Marian Brown, a 17-year old teenager, was shot dead in Belfast in June of 1972. For nearly half a century the British Government has denied that she was killed by British soldiers.

Her family campaigned for the truth for five decades with the aid of researchers and lawyers.

Armed with new information from the Historical Enquiries Team report into the case, Ó Muirigh Solicitors, who acted for the Brown family, petitioned the Attorney General for a new inquest in 2018. The petition was successful. After the inquest, Ó Muirigh Solicitors initiated civil proceedings against the British Ministry of Defence (MoD).

Back in 2017, the Coroner’s Office had asked Ciaran MacAirt of Paper Trail to help target archival evidence. This he did and concluded that same year that Ms. Brown had been shot by British soldiers. Paper Trail did not publish its conclusions until this morning lest it interfere with the legal action against the MoD.

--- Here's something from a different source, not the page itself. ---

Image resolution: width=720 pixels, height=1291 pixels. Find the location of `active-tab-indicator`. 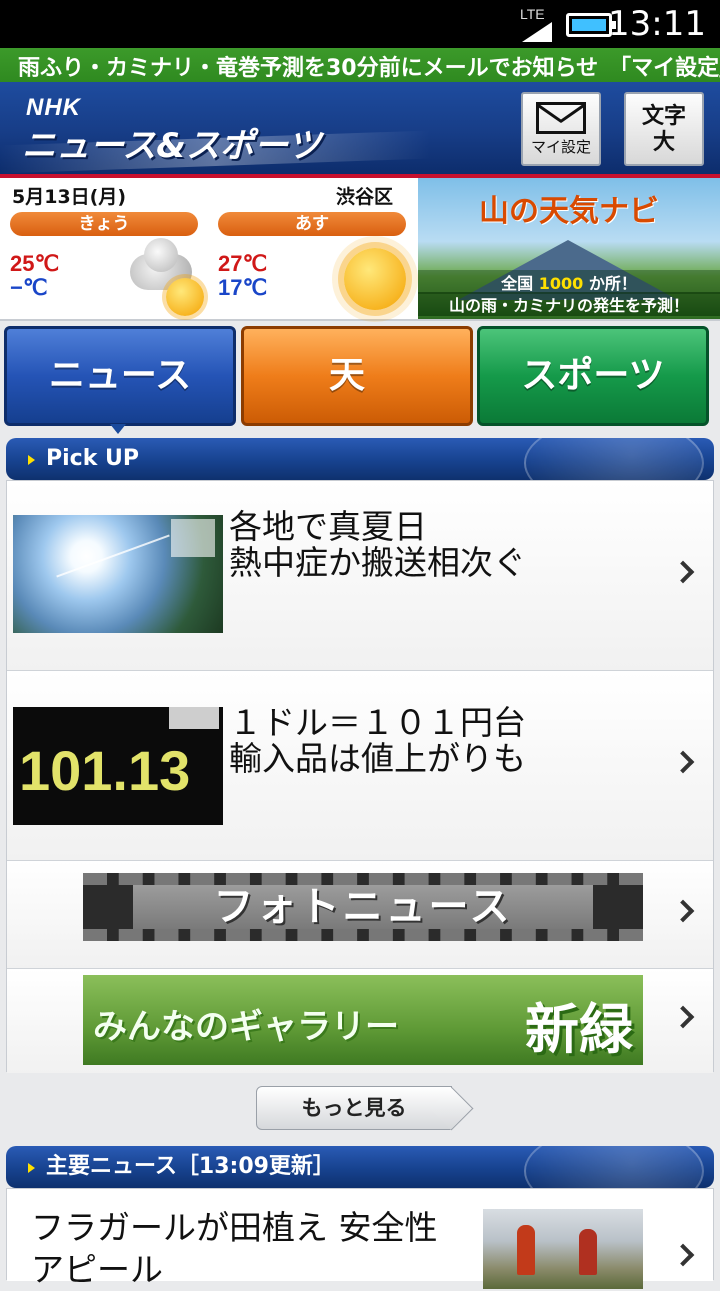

The MoD has now settled the action with the victim’s family. The settlement vindicates the effort of all of those involved in this pursuit of justice.

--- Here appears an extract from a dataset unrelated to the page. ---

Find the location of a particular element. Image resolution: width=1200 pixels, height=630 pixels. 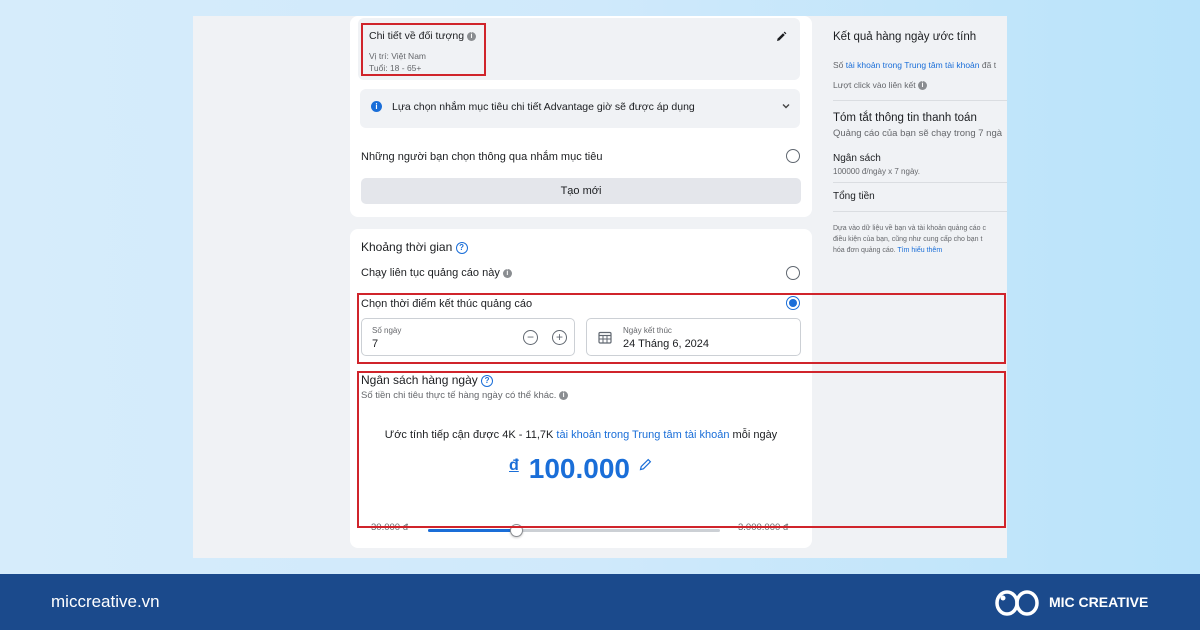

footer-bar: miccreative.vn MIC CREATIVE is located at coordinates (600, 602).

Significantly, the case highlights the injustice of Boris Johnson’s attempts to thwart similar cases through legislation. If Johnson succeeds, relatives of other victims will be denied justice and closure.

MacAirt’s foray into Britain’s archives allowed him to conclude in 2017 “that British Army soldiers poured fire into the area” where Ms. Brown and three other teenagers had been shot.

MacAirt’s also concluded that “either the British Army believed it was firing at gunmen … and the teenagers were in the line of fire; or the British Army patrols and sanger [fortification] were responding to each other’s firing and either shot the teenagers by mistake or targeted them deliberately”.

Marian Brown.

Paper Trail also felt that the “British Army did not follow its own so-called Yellow Card Rules as the soldier(s) who fired the fatal shots had no clear target, no clear line of sight, and called no warnings”.

Ciaran MacAirt.

A detailed article on the shooting can now be found on the Paper Trail website  at:

https://www.papertrail.pro/the-killing-of-marian-brown/

The report brings to light one particularly distressing aspect of the tragedy:

What makes the killing of Marian Brown more poignant is not only that the British armed forces covered up the circumstances of her death and that her family have fought for two generations for the truth, but also because Marian’s family did not know that she was pregnant at the time.

Her family only discovered that she was carrying a baby when they were both killed when the Historical Enquiries Team (HET) reviewed her post-mortem files 40 years later.

In a heart-breaking interview with Maurice Fitzmaurice in the Mirror, Marian’s brother, Richard, said:

“It’s two people I lost that day… Our mother passed away and she never knew about the grandchild she never had.”